▶ **BRIEF**: Lift out all lines below that contain "timestamp".

====== RECORD SET

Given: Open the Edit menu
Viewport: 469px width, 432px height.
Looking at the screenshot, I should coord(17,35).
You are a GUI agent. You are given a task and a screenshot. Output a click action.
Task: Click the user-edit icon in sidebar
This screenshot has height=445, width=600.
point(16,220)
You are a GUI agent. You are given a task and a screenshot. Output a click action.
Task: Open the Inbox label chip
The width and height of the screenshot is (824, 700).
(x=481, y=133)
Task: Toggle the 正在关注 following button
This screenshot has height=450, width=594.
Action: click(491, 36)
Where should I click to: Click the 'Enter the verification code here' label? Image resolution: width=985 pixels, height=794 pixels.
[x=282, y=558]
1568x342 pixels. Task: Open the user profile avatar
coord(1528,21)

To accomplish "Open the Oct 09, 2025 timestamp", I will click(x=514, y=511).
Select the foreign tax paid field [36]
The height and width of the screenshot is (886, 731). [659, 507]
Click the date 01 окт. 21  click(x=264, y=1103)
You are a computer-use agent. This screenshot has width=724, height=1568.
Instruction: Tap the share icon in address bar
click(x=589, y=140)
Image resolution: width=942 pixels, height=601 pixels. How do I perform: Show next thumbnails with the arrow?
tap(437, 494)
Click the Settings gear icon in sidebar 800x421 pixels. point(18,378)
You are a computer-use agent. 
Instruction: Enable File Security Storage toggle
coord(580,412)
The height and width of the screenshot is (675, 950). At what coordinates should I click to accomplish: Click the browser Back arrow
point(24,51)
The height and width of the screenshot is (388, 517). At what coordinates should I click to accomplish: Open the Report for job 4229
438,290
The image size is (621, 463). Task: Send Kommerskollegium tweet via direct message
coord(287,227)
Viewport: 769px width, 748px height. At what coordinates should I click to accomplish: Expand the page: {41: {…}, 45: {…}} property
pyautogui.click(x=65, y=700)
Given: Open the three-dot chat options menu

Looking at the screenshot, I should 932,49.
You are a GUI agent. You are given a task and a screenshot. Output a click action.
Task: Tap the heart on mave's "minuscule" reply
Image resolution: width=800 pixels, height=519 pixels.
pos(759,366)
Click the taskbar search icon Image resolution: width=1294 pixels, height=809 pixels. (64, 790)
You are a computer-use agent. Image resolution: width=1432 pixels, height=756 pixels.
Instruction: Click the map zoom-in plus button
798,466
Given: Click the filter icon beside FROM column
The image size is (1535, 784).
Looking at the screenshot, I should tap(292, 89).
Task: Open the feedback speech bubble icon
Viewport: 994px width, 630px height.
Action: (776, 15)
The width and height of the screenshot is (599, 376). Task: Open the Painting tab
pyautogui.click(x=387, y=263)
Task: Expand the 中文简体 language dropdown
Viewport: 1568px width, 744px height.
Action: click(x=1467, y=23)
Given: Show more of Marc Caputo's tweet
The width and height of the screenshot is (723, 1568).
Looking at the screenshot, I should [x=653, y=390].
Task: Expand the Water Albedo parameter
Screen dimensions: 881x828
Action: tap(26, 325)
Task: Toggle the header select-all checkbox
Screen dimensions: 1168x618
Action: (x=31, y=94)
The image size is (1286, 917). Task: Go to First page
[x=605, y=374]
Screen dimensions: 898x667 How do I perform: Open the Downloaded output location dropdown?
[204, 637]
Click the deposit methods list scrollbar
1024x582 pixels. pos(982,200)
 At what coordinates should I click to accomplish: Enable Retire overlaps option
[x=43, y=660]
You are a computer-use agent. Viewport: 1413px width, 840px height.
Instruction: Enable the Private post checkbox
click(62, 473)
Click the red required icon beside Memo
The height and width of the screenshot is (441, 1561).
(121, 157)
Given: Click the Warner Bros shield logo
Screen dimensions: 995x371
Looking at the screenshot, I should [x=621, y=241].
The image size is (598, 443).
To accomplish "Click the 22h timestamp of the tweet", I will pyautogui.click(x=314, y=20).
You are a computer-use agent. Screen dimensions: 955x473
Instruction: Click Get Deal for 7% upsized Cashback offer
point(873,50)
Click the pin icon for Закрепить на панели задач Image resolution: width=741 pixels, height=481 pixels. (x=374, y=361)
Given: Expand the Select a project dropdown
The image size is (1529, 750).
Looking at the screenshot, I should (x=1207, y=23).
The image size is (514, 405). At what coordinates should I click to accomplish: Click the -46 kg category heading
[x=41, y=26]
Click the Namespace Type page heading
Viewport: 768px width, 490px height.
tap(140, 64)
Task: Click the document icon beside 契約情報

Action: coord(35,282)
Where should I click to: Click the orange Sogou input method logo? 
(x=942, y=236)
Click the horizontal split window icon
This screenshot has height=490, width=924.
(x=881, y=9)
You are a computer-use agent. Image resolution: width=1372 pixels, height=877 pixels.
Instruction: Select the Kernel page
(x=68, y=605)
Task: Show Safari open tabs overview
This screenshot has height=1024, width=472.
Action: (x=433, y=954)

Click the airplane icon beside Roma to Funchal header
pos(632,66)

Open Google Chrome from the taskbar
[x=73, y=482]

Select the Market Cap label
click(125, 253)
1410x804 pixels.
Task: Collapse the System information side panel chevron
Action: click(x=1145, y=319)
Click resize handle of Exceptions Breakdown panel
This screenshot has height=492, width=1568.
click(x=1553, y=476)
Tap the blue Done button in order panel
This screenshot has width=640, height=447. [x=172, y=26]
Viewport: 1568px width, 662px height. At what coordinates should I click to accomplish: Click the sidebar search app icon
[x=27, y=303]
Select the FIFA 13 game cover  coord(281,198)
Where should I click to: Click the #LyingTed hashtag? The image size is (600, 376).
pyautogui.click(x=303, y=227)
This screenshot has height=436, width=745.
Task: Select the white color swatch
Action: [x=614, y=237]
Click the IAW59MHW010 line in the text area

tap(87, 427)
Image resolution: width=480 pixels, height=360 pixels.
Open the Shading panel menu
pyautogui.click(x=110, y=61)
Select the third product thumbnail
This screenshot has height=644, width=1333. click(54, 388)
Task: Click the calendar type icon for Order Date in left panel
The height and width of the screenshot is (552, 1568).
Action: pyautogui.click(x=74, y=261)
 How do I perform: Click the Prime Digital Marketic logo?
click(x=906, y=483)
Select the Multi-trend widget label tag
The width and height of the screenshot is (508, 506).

============

▶ **ANSWER**:
To accomplish "Open the Oct 09, 2025 timestamp", I will click(x=514, y=511).
To accomplish "Click the 22h timestamp of the tweet", I will pyautogui.click(x=314, y=20).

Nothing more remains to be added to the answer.